### Supplied text
Seismic monitoring of carbon storage sequestration is a challenging problem involving both fluid-flow physics and wave physics. Additionally, monitoring usually requires the solvers for these physics to be coupled and differentiable to effectively invert for the subsurface properties of interest. To drastically reduce the computational cost, we introduce a learned coupled inversion framework based on the wave modeling operator, rock property conversion and a proxy fluid-flow simulator. We show that we can accurately use a Fourier neural operator as a proxy for the fluid-flow simulator for a fraction of the computational cost. We demonstrate the efficacy of our proposed method by means of a synthetic experiment. Finally, our framework is extended to carbon sequestration forecasting, where we effectively use the surrogate Fourier neural operator to forecast the CO2 plume in the future at near-zero additional cost.
######
* **Objective**: Reproduce the carbon storage abstract word for word, in full. The data that comes next is separate from the carbon storage abstract.
### Dataset excerpt
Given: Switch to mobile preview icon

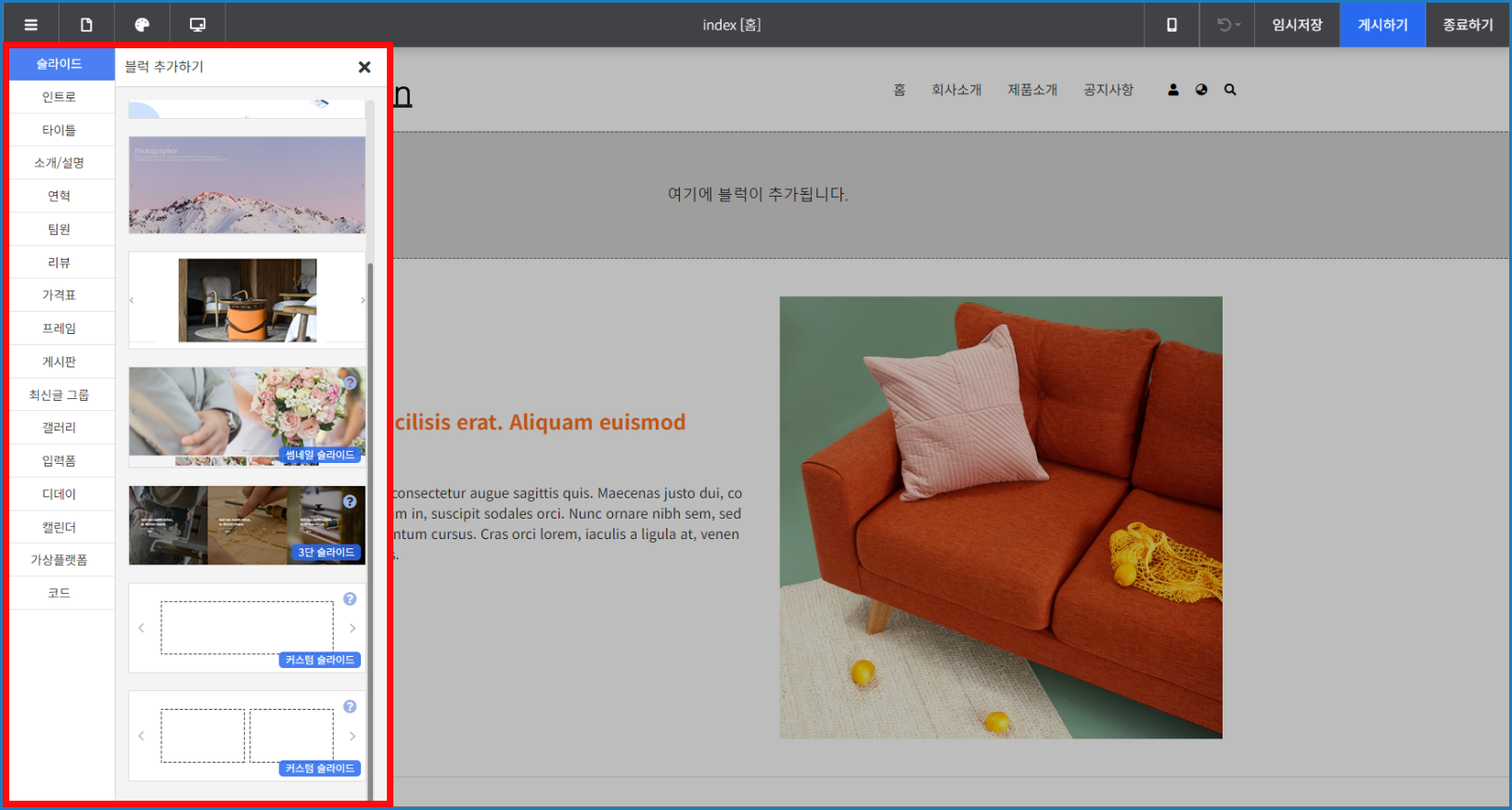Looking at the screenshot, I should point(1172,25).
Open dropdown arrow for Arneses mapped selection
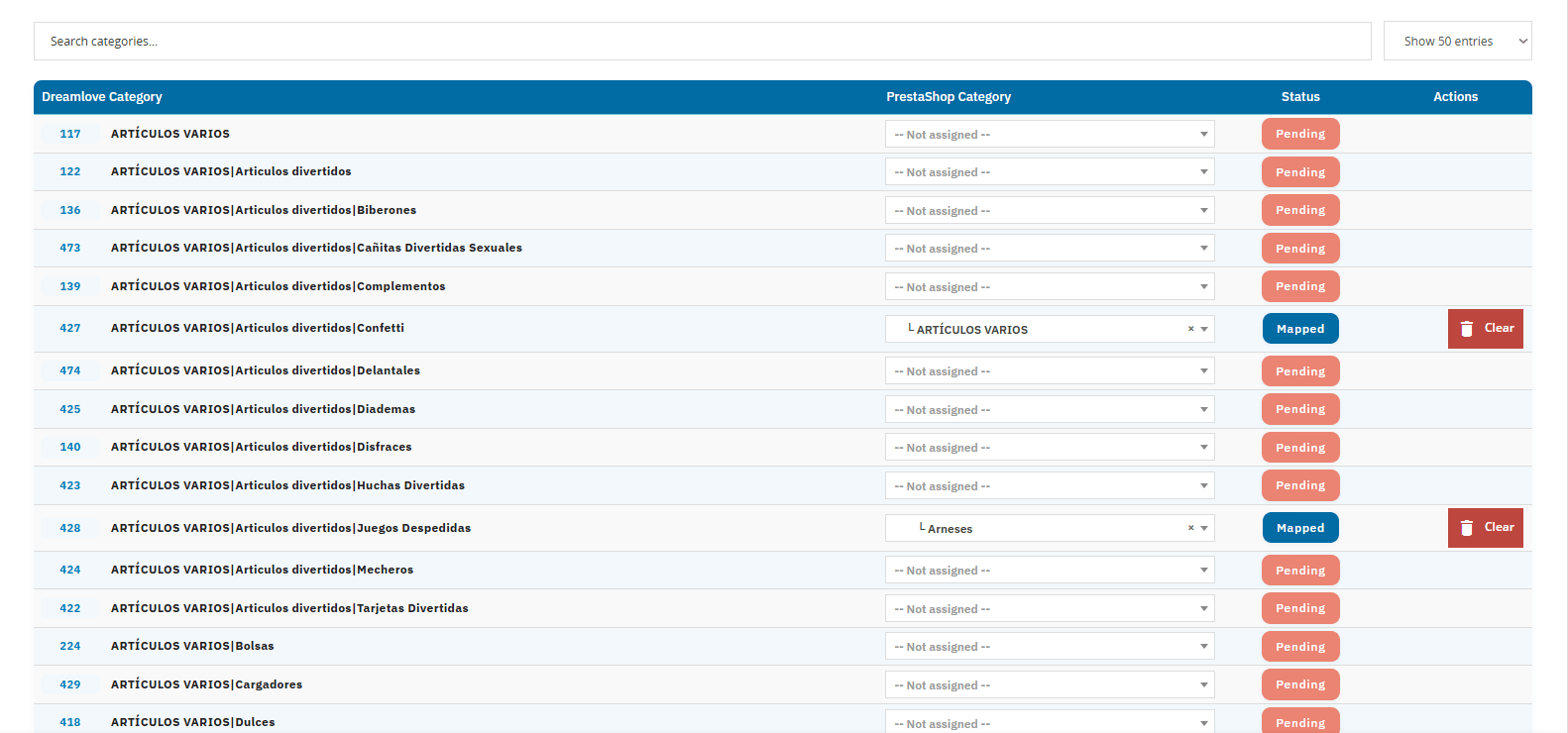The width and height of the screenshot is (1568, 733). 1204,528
######
* **Full response**:
Seismic monitoring of carbon storage sequestration is a challenging problem involving both fluid-flow physics and wave physics. Additionally, monitoring usually requires the solvers for these physics to be coupled and differentiable to effectively invert for the subsurface properties of interest. To drastically reduce the computational cost, we introduce a learned coupled inversion framework based on the wave modeling operator, rock property conversion and a proxy fluid-flow simulator. We show that we can accurately use a Fourier neural operator as a proxy for the fluid-flow simulator for a fraction of the computational cost. We demonstrate the efficacy of our proposed method by means of a synthetic experiment. Finally, our framework is extended to carbon sequestration forecasting, where we effectively use the surrogate Fourier neural operator to forecast the CO2 plume in the future at near-zero additional cost.